_Task to complete_
Leave out the pictures and retype, exactly, the lines below from the line with "You are a GUI" up to and including the line with "The height and", nothing more.

_Material for the task_
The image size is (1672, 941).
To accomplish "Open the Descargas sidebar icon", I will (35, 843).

--

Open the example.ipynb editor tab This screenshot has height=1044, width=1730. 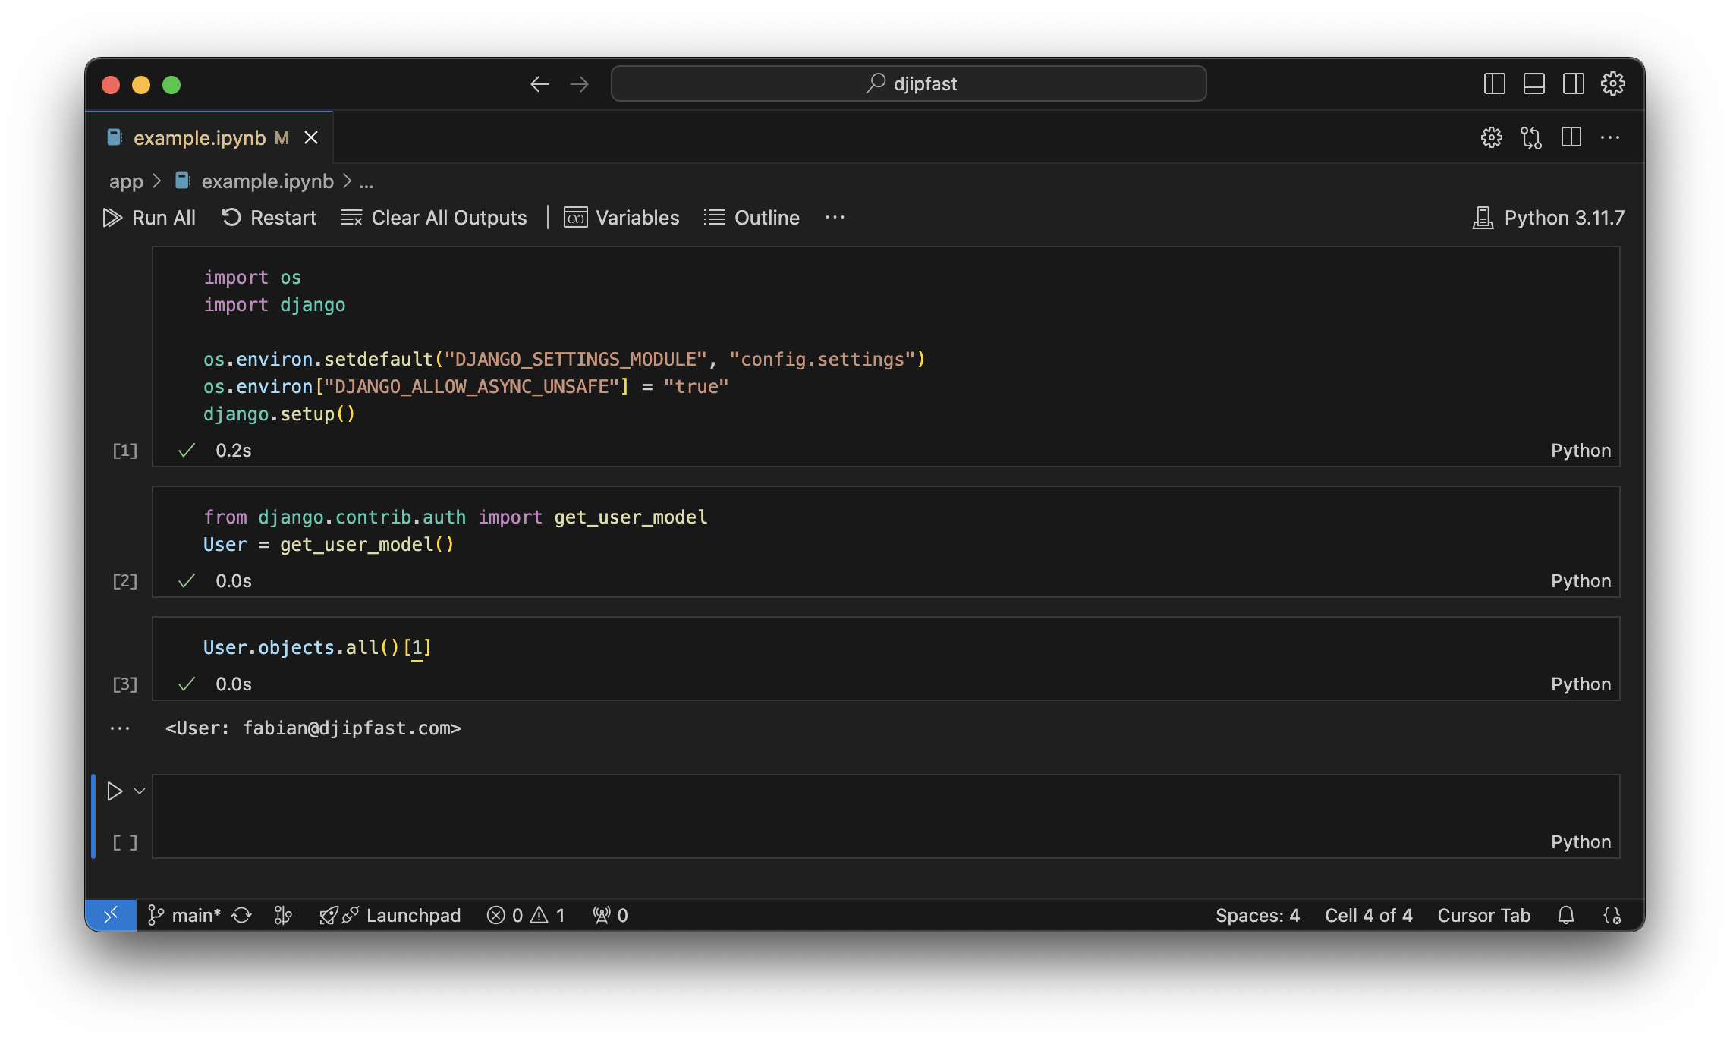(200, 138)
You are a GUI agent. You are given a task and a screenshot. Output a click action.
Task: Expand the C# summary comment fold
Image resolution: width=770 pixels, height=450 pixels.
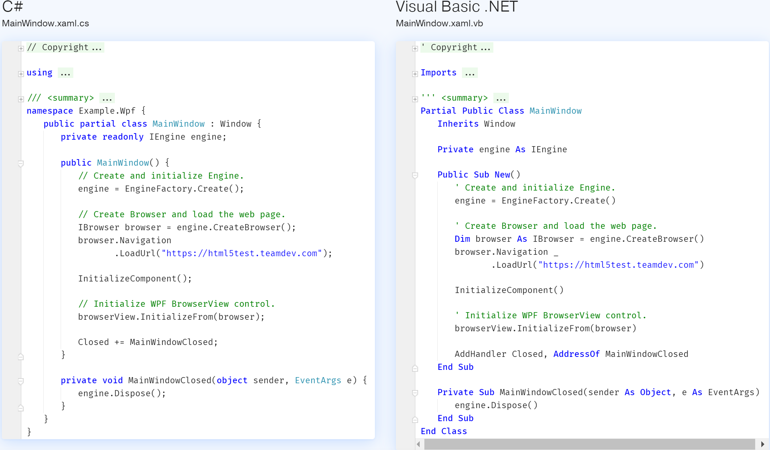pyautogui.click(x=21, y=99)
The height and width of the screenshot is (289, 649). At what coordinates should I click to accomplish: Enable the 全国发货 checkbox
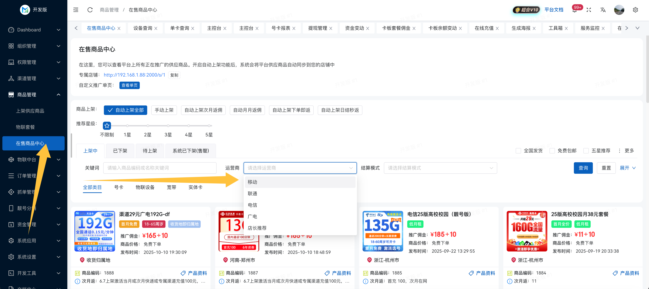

_Exercise result_
You are a GUI agent. You are given a task and a screenshot. Output a click action.
Task: Expand the C# summary comment fold
Image resolution: width=770 pixels, height=450 pixels.
pyautogui.click(x=21, y=99)
The height and width of the screenshot is (289, 649). At what coordinates should I click to accomplish: Enable the 全国发货 checkbox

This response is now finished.